======== Supplied material ========

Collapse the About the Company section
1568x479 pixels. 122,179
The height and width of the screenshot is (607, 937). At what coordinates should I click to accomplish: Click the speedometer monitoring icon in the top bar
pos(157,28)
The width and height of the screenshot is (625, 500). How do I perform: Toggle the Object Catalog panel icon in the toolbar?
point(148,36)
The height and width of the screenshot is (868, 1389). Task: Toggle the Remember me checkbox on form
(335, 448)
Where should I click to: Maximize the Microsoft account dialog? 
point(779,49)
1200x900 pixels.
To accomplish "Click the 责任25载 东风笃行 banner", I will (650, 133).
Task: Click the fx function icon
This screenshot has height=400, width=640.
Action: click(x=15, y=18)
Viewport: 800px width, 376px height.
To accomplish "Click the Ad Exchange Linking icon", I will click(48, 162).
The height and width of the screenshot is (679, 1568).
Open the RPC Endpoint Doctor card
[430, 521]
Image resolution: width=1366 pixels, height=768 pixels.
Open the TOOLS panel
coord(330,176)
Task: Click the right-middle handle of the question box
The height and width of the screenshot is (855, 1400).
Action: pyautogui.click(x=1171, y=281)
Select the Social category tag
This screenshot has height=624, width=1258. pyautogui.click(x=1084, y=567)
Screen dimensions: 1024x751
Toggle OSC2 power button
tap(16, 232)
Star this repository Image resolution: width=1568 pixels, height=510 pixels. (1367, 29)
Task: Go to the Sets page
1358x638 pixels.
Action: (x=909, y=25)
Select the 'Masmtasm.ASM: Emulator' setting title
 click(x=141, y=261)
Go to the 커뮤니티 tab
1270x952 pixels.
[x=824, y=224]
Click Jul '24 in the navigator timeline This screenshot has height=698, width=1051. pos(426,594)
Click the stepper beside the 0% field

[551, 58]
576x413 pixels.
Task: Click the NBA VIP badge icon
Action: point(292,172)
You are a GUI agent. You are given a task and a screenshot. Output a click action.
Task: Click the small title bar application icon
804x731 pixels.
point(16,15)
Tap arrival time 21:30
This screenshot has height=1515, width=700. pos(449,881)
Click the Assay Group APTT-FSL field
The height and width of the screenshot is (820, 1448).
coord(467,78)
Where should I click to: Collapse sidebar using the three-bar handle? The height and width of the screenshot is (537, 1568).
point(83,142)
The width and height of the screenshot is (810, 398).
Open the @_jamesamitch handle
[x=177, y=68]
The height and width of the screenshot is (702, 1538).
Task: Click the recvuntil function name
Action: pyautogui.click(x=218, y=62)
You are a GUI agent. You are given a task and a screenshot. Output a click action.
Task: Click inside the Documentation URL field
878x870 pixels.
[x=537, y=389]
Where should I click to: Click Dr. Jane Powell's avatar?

========

● **Work instruction**:
Retype all of the records so that every line matches the original exactly.

● **Answer to the exercise**:
Collapse the About the Company section
1568x479 pixels. 122,179
The height and width of the screenshot is (607, 937). At what coordinates should I click to accomplish: Click the speedometer monitoring icon in the top bar
pos(157,28)
The width and height of the screenshot is (625, 500). How do I perform: Toggle the Object Catalog panel icon in the toolbar?
point(148,36)
The height and width of the screenshot is (868, 1389). Task: Toggle the Remember me checkbox on form
(335, 448)
Where should I click to: Maximize the Microsoft account dialog? 
point(779,49)
1200x900 pixels.
To accomplish "Click the 责任25载 东风笃行 banner", I will (650, 133).
Task: Click the fx function icon
This screenshot has height=400, width=640.
Action: click(x=15, y=18)
Viewport: 800px width, 376px height.
To accomplish "Click the Ad Exchange Linking icon", I will click(48, 162).
The height and width of the screenshot is (679, 1568).
Open the RPC Endpoint Doctor card
[430, 521]
Image resolution: width=1366 pixels, height=768 pixels.
Open the TOOLS panel
coord(330,176)
Task: Click the right-middle handle of the question box
The height and width of the screenshot is (855, 1400).
Action: pyautogui.click(x=1171, y=281)
Select the Social category tag
This screenshot has height=624, width=1258. pyautogui.click(x=1084, y=567)
Screen dimensions: 1024x751
Toggle OSC2 power button
tap(16, 232)
Star this repository Image resolution: width=1568 pixels, height=510 pixels. (1367, 29)
Task: Go to the Sets page
1358x638 pixels.
Action: (x=909, y=25)
Select the 'Masmtasm.ASM: Emulator' setting title
 click(x=141, y=261)
Go to the 커뮤니티 tab
1270x952 pixels.
[x=824, y=224]
Click Jul '24 in the navigator timeline This screenshot has height=698, width=1051. pos(426,594)
Click the stepper beside the 0% field

[551, 58]
576x413 pixels.
Task: Click the NBA VIP badge icon
Action: point(292,172)
You are a GUI agent. You are given a task and a screenshot. Output a click action.
Task: Click the small title bar application icon
804x731 pixels.
point(16,15)
Tap arrival time 21:30
This screenshot has height=1515, width=700. pos(449,881)
Click the Assay Group APTT-FSL field
The height and width of the screenshot is (820, 1448).
coord(467,78)
Where should I click to: Collapse sidebar using the three-bar handle? The height and width of the screenshot is (537, 1568).
point(83,142)
The width and height of the screenshot is (810, 398).
Open the @_jamesamitch handle
[x=177, y=68]
The height and width of the screenshot is (702, 1538).
Task: Click the recvuntil function name
Action: pyautogui.click(x=218, y=62)
You are a GUI agent. You are given a task and a screenshot. Output a click action.
Task: Click inside the Documentation URL field
878x870 pixels.
[x=537, y=389]
Where should I click to: Click Dr. Jane Powell's avatar?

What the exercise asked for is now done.